Paccar plans January layoffs

  • Friday, November 14, 2008 8:46pm
  • Business

Paccar Inc. has notified state officials that it will lay off 430 workers in January at its Renton plant, where it makes Kenworth trucks. State Employment Security Department Spokeswoman Sheryl Hutchison says the company filed a notice with the state Friday. Paccar says it will stop making highway trucks at the plant, and will produce only two off- highway trucks per day. Last year, the company was building 18 trucks a day in Renton. Paccar declined to say how many employees would be let go or how much it would slow production. Company spokesman Jeff Parietti says the company plans to ramp up production again when the market improves.

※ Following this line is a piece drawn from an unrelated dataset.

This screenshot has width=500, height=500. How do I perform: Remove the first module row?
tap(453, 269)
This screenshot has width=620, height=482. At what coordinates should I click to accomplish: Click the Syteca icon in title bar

Amtrak chief resigns abruptly

Amtrak Chief Executive Alex Kummant resigned Friday after two years marked by significant growth in ridership and revenue, the national passenger railroad said. Kummant’s resignation is effective immediately, Amtrak spokesman Cliff Black said, though he would not say why the 48-year-old executive is leaving.

Fidelity to cut 1,700 positions

Fidelity Investments will eliminate 1,700 jobs early next year in a second round of cuts at the nation’s largest mutual fund company, which has seen its money management fees decline along with the markets. Combined with 1,300 cuts that Fidelity announced last week, the second round disclosed Friday will eliminate about 7 percent of the company’s work force of about 44,400, said Anne Crowley, a spokeswoman for Boston-based Fidelity.

Buffett company targets oil stock

Billionaire investor Warren Buffett’s company picked up roughly 66 million shares of ConocoPhillips stock between March and September to gain control of nearly 6 percent of the oil company’s stock. Berkshire Hathaway Inc. filed documents with the Securities and Exchange Commission on Friday afternoon that provide a snapshot of its holdings at the end of the third quarter. The filing shows that Berkshire held nearly 84 million shares of ConocoPhillips on Sept. 30.

Lawyer tackles song sharing

The music industry’s courtroom campaign against people who share songs online is coming under counterattack. A Harvard Law School professor has launched a constitutional assault against a federal copyright law at the heart of the industry’s aggressive strategy, which has wrung payments from thousands of song-swappers since 2003. The professor, Charles Nesson, has come to the defense of a Boston University graduate student targeted in one of the music industry’s lawsuits. He plans to defend others in his attack on the industry.